I use a bunch of ways to detect spam in my Stop-Spammer-Registrations-Plugin. This is a summary of all the ways that I’ve implemented.
1) Put a “Red Herring” form on pages that do comments. This is a hidden form that looks identical to the standard comment form, but configured in such a way so that anyone using it will be seen as a spammer. Normal users won’t see it and will use the real form.
2) Use a timer in the session. (This doesn’t work when a caching plugin is used.) Whenever anyone hits your page, put the current time into a session variable. Then, when they hit the comment post function, you can check the number of seconds it took to fill out the form. If it takes a user 4 seconds or less, they can’ be a human.
3) Add a hidden field to comment and login forms. If it is not present after the form is submitted, then a robot sent the data.
4) Check the HTTP_REFERER header. If it does not match the domain of your website than it is a bad robot trying to drop spam.
5) Check the HTTP_USER_AGENT. If it is missing or found on a list of bad robots, then deny access.

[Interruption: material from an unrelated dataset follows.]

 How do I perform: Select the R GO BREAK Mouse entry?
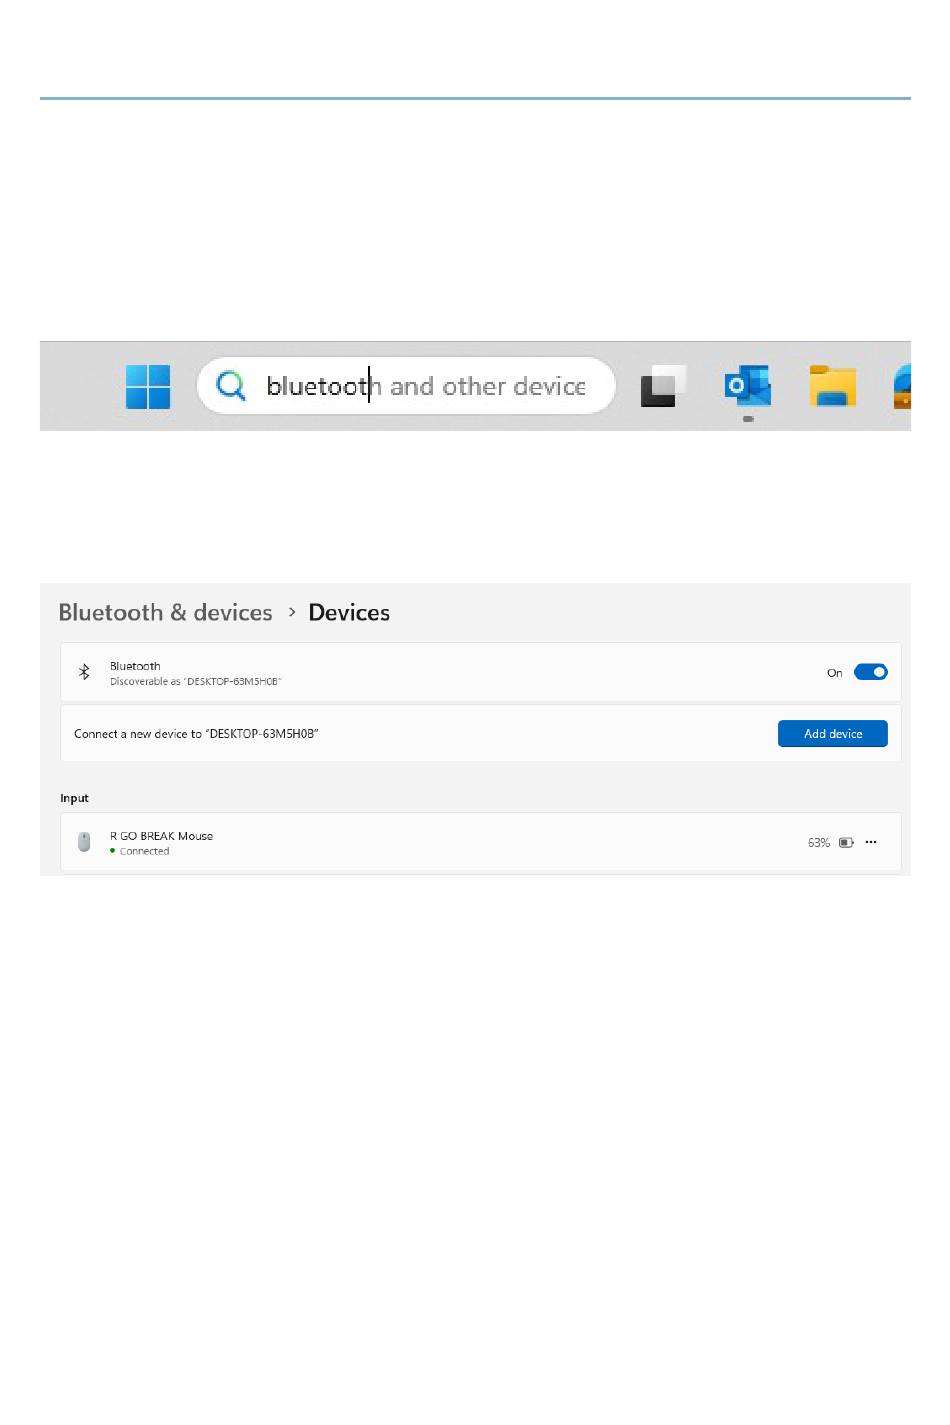pyautogui.click(x=481, y=842)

6) Compare the IP address of the incoming comment to a list of known spam servers, such as Ubiquity.
7) Deny anyone with an email or user name longer than 64 characters. Spammers can’t resist putting too much data in the email or author fields.
8) Check for spammy words like “viagra” or “4U” in the email and author fields.
9) Look for the HTTP_ACCEPT header. If it does not exist, then reject.
10) Check IP, email and user ID against the Stop Forum Spam database.
11) Check the IP against a bunch of DNS black lists used for email spam.
12) Check the IP against the Project Honeypot database.
13) Check the IP against the BotScout database.
14) Make sure that you have Akismet installed to catch anything the methods above miss. If not, get the WordPress API key anyway, and check against the Akismet database.